◆ **Task material**:
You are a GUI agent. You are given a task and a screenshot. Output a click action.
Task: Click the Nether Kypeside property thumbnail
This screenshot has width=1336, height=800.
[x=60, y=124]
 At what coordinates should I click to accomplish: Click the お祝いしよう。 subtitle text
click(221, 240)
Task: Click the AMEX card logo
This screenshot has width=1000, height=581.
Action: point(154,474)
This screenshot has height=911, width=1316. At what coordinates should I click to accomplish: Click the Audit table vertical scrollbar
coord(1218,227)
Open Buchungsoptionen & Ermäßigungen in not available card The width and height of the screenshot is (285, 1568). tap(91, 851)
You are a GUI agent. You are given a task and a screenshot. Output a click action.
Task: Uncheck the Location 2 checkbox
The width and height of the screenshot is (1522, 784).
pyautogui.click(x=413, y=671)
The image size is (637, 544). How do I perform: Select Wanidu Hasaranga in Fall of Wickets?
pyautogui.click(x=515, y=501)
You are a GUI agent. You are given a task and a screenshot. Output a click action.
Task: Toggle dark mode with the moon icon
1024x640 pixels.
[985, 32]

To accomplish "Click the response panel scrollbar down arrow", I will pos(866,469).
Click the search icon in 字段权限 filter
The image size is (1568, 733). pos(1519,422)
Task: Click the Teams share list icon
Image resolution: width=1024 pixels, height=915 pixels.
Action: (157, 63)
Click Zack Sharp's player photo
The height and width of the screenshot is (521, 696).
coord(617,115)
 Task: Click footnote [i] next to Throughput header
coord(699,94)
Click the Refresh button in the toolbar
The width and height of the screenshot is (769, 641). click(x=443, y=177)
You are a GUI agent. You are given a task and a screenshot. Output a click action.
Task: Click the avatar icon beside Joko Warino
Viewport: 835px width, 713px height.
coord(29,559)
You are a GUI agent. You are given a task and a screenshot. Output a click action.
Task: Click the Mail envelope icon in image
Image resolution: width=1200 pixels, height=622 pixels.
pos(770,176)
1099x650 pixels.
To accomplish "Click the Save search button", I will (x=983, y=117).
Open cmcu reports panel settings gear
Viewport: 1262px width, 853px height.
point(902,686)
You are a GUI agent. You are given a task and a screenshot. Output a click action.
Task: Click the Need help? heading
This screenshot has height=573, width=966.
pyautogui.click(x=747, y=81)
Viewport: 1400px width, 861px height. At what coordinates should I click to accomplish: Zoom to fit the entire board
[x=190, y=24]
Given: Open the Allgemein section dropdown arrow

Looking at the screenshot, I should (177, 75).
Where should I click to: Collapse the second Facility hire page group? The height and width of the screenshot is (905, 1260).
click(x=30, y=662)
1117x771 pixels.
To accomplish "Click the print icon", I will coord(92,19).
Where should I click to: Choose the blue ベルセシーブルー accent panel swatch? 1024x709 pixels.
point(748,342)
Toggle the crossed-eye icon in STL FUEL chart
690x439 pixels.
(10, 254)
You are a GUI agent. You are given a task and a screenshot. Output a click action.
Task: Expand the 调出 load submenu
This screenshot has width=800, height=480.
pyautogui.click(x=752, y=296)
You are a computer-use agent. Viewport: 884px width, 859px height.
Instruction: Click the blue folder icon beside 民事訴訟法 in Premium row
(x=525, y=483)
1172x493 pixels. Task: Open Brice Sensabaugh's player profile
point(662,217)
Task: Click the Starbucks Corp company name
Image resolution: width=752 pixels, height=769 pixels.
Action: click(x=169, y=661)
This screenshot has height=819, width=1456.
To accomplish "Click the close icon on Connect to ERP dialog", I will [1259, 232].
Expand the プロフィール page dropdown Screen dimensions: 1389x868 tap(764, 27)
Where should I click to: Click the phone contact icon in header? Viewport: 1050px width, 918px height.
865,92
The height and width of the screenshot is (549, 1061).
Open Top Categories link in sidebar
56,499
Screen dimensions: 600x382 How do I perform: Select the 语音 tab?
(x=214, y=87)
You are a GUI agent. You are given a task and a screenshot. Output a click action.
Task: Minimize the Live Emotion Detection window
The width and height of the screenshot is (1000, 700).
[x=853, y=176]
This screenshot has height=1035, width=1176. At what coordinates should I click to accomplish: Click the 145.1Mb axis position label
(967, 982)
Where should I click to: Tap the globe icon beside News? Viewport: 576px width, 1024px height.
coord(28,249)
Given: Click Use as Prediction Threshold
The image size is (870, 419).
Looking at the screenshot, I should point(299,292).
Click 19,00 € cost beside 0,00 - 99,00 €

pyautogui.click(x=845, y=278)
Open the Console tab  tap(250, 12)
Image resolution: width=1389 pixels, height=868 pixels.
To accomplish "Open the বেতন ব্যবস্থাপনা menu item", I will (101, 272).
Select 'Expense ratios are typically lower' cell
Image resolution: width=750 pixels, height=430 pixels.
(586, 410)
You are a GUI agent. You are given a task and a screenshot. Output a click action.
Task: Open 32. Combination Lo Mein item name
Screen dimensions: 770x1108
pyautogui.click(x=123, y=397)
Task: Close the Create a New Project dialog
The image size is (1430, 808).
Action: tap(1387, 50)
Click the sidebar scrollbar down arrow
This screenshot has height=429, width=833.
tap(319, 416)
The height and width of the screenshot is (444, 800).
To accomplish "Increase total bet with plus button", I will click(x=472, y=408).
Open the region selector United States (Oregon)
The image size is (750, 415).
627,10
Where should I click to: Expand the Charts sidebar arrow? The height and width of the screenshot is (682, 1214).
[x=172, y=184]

◆ **About this task**:
In the records above, find the line containing "The height and width of the screenshot is (444, 800)."; please retype it and every line after it through the last line, exactly and with nothing else.

◆ **Expected answer**:
The height and width of the screenshot is (444, 800).
To accomplish "Increase total bet with plus button", I will click(x=472, y=408).
Open the region selector United States (Oregon)
The image size is (750, 415).
627,10
Where should I click to: Expand the Charts sidebar arrow? The height and width of the screenshot is (682, 1214).
[x=172, y=184]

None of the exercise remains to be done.